This album is actually two live performances (both recorded at different times at the Oakland Box Theater in Oakland, CA) with two different ensembles and two totally different methodologies. The first track is the first piece, "Piece No. 6: Depleted Uranium," featuring an ensemble musicians, part of a benefit show calling public attention to the problem of depleted uranium weaponry being used by the military in Afghanistan and Iraq; that piece is a standard improvisational affair, with Moe conducting an ensemble including guitars, bass, violin, cello, contrabass, drums, and voice. The other five tracks on the disc are from "Conducted Improvisation Piece No. 11: Two Orchestras in Separate Rooms," which is exactly what the title implies -- recordings of two orchestras playing simultaneous in two rooms connected by a short hallway, with Moe conducting both by running back and forth. (On the disc, the two rooms are separated in the left and right channels, making it possible to listen to either one separately by dialing the balance knob far right or left, or to hear both at once with the balance centered.) It's a bizarre concept with bizarre results, as sounds from one orchestra spill over into the other, creating unexpected connections and a stream of sound that embraces chaotic opposites at some points and startling levels of convergence at others. Like most improvisational music, there's a certain left of discordance and chaos, but -- perhaps because chaos theory posits that opposing forces of chaos create their own semblance of order -- the combination of the sound coming from both rooms frequently leads to a harmonic convergence of sorts that sets this composition apart from most improvisational scores. Both ensembles are considerably more rhythmically engaging than a lot of free-jazz improv, resulting in a core of order at the center of the swirling chaos. You don't have to care about the politics of the pieces (it may be better if you don't, actually) to appreciate the complexity of sound and the assured competence of Moe's conducting, and the recording quality is much better than you might expect for a live venue. Excellent listening for the improv fiend.

Moe!
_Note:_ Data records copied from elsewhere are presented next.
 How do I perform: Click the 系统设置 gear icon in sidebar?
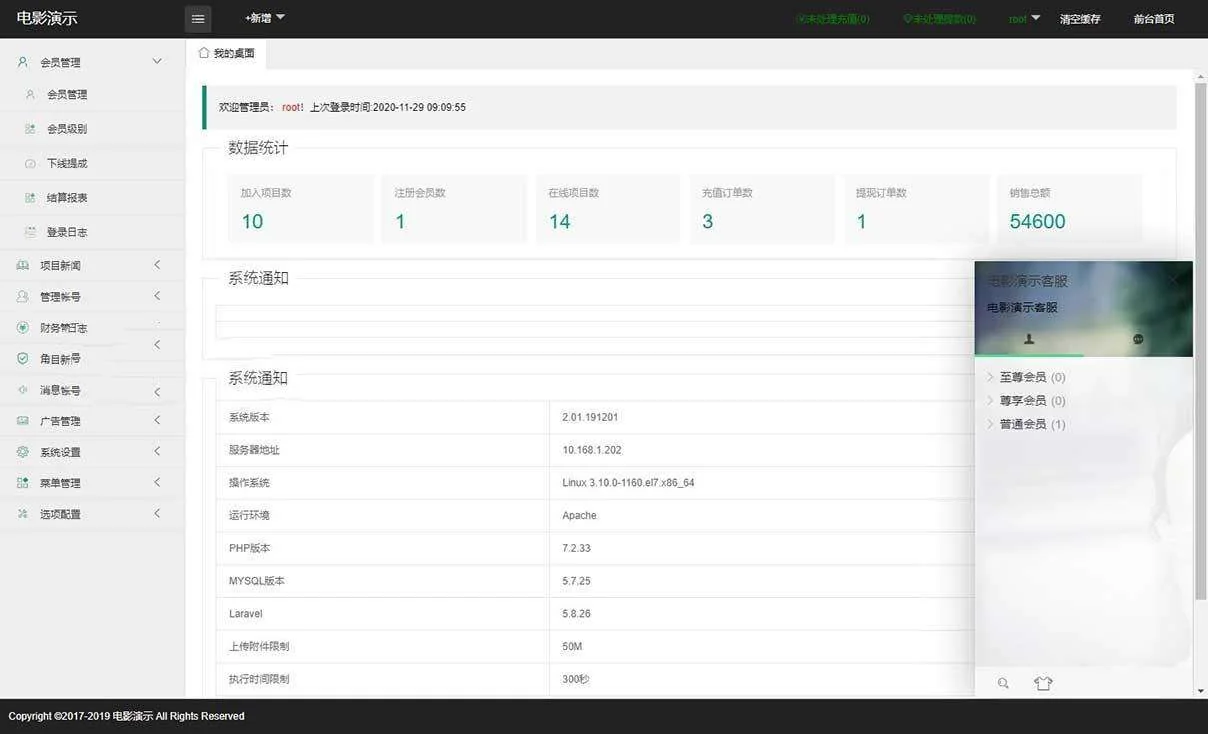click(x=23, y=452)
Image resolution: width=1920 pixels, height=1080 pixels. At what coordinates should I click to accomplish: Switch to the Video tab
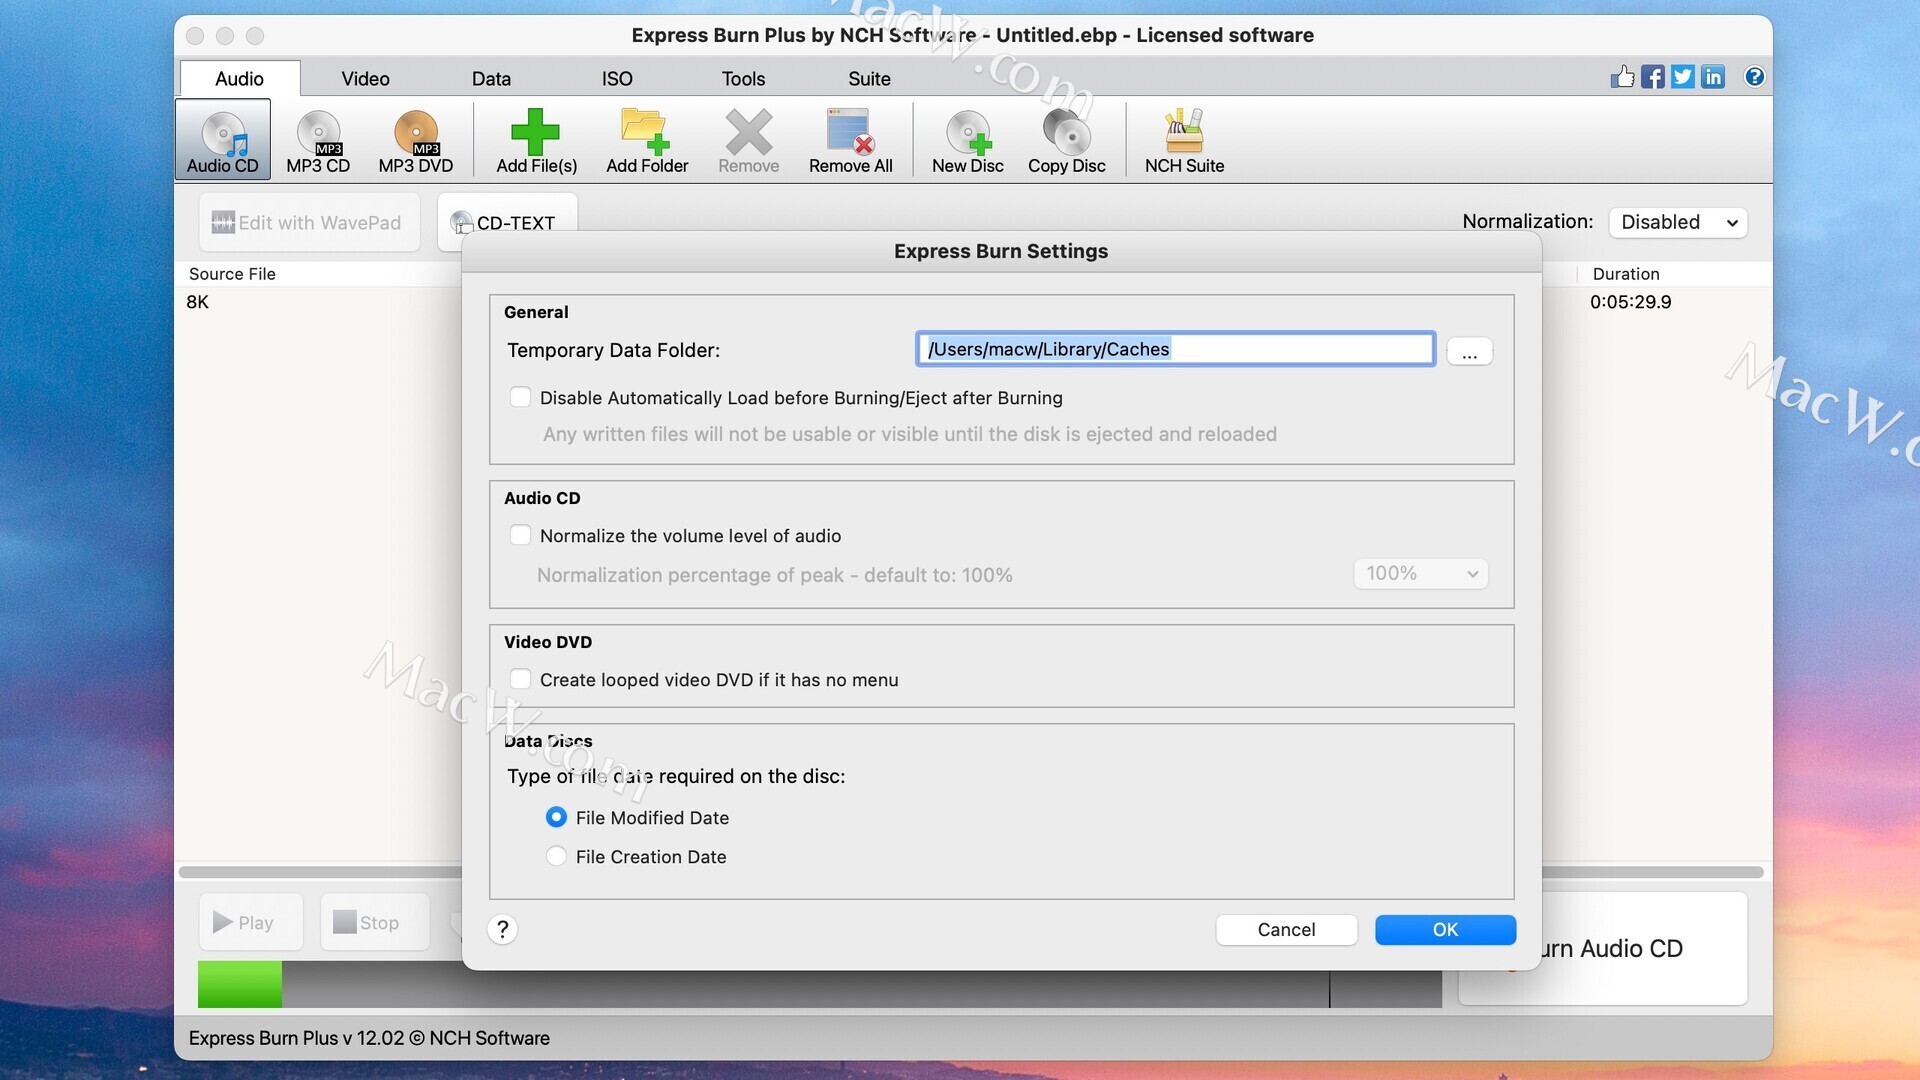(365, 78)
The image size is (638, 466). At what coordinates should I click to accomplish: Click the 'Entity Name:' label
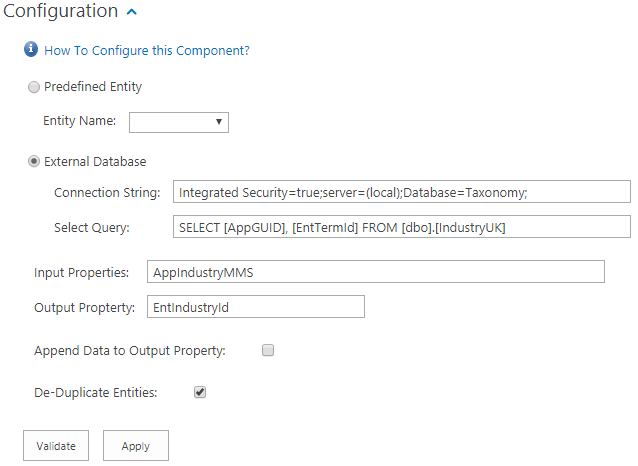tap(79, 122)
Staiano
Edgetone Records

Monarch -- DEAD MEN TELL NO TALES [Crucial Blast]

This double-disc helping of lumbering, monolithic slowness consists of two full albums by French masters of doom Monarch, both previously available only on vinyl as obscure imports. And when I say slow, I mean s... l... o... w.... -- over the course of two full-length albums, the band manages to play a whopping total of five songs, all of them at a pace best described as glacial. They favor lots of space between their feedback-drenched chords, they do, and they take a long time to get wherever it is they're going, and once they're finally there, singer Emilie shrieks like the dead sister of that creeped-out dude in Khanate, so they're kind of an acquired taste, dig? It takes an enormous amount of patience to listen to a band like this, but if you're into it, they deliver thick, punishing chunks of scary heaviness like few bands ever have or ever will. Since the demise of Khanate, they are probably the best slow-motion doom band that isn't Corrupted, and in terms of glacial pacing and pure intensity, they're only a couple of baby steps behind Japan's finest purveyors of all that is morose. The first disc, SPEAK OF THE SEA, contains three long songs; the second disc, DIE TONIGHT, has two; all five songs are beyond heaviness and well into the territory of being as subtle as having an elephant fall on you. And yes, the artwork is (again) Sanrio-influenced, all the better to fool the uninitiated. If you're into slow-motion, lava-like doom, then you don't even begin to know how badly you need this, especially since the original LPs are damn near impossible to find. Be grateful that Crucial Blast had the good sense to make these albums available in one affordable domestic package; I certainly know I am.

Monarch
Crucial Blast

Moonspell -- UNDER SATANAE [Steamhammer / SPV]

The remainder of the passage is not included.